## Texte présenté
╭──

Le concept de Ecole des loisirs vit avec une grande stabilité.

Depuis les années 80, la politique éditoriale n’a pas varié. Elle consiste à laisser la parole aux auteurs, à leur laisser la possibilité d’exprimer ce qu’ils ont au fond d’eux-mêmes et non pas à leur imposer ou réclamer ou susciter telle ou telle mise en forme d’une mode.



- Un auteur, néanmoins on le choisit. Il y a donc une intervention déterminante de la maison d’édition.

A l’Ecole des Loisirs, les auteurs nous choisissent autant que nous les choisissons. Nous recevons comme tous les éditeurs beaucoup de manuscrits mais cette forme de pas en avant vers l’éditeur est aussi important que celui que nous faisons, nous, vers l’auteur. Une partie de chemin se fait donc en commun et fait que la rencontre aboutit à quelque chose de réussi.

Nous pensons que nous ne sommes là que pour susciter la création et c’est aux créateurs de nous apporter leur nouveauté, leur sang neuf, leur façon différente de voir les choses, et ceci pour l’illustration comme pour le roman.

╰──

## Extrait de données
╭──

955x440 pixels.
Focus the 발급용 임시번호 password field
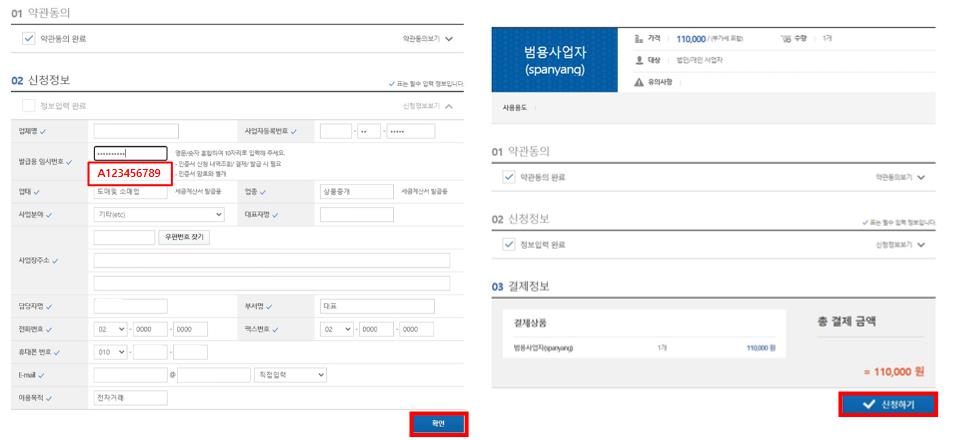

╰──

## Consignes à suivre
• A. Répondez aux questions suivantes à partir du texte sur la politique éditoriale de l'Ecole des loisirs.
(i) Depuis quand cette politique éditoriale n'a-t-elle pas varié ?
(ii) Que reçoit la maison d'édition en grand nombre, comme tous les éditeurs ?
(iii) Dans quels deux domaines la maison attend-elle la nouveauté des créateurs ?
• B. Traduisez en anglais la phrase suivante, tirée du texte sur la politique éditoriale de l'Ecole des loisirs : « Nous pensons que nous ne sommes là que pour susciter la création et c’est aux créateurs de nous apporter leur nouveauté, leur sang neuf, leur façon différente de voir les choses, et ceci pour l’illustration comme pour le roman. »
• C. Poursuivez le texte sur la politique éditoriale de l'Ecole des loisirs à partir de sa dernière phrase.
Les données ne servent à rien ici.

## Ensemble des réponses
• A.
(i) Depuis les années 80.
(ii) Des manuscrits.
(iii) L'illustration et le roman.

• B. We believe that we are there only to spark creation, and it is up to the creators to bring us their novelty, their fresh blood, their different way of seeing things, and this applies to illustration as much as to the novel.

• C.
La stabilité vient de personnages comme Arthur Hubschmid, directeur éditorial depuis 1970. Il n’impose rien, il suscite des vocations d’éditeurs autour de lui et chaque éditeur a sa propre ligne éditoriale : Geneviève Brisac pour le roman instille une véritable ligne auprès des auteurs et avec eux. Les auteurs eux-mêmes sont différents, certains étant là depuis vingt ans. Mais chaque année apporte son lot de nouveaux auteurs avec leur fraîcheur et leur nouveauté. Ce n’est pas l’éditeur mais les auteurs qui en arrivant à l’Ecole des loisirs apportent ce sang nouveau.



- C’est donc la nouveauté dans la stabilité. Depuis les années 80, cela fait une génération complète. Il y a eu d’innombrables évènements et phénomènes. Il y a forcément eu des mutations. L’Ecole des Loisirs les a-t-elle accompagnées ?

Nous nous intéressons évidemment à ce qui risque de modifier la forme que prendra le livre demain avec l’encre et le papier électronique et d’autres paramètres qui ne sont que des supports et qui n’affectent pas le fond de notre métier. (Mais sur le fond, celui-ci ne change pas vraiment).



- Comment définissez-vous votre métier de dirigeant de maison d’édition ?

Fondamentalement il consiste à se mettre à la disposition des auteurs, à leur offrir des moyens, une tribune pour s’exprimer. Et cette ouverture vers le quotidien est beaucoup plus facilement acquise en ouvrant la porte à des gens différents plutôt qu’en suscitant des orientations auprès de personnes qui travailleraient chez nous depuis des années. Il est beaucoup plus logique pour un éditeur d’ouvrir ses portes pour faire un appel d’air à des gens nouveaux qui vont parler du monde. Ce n’est pas à nous de le faire.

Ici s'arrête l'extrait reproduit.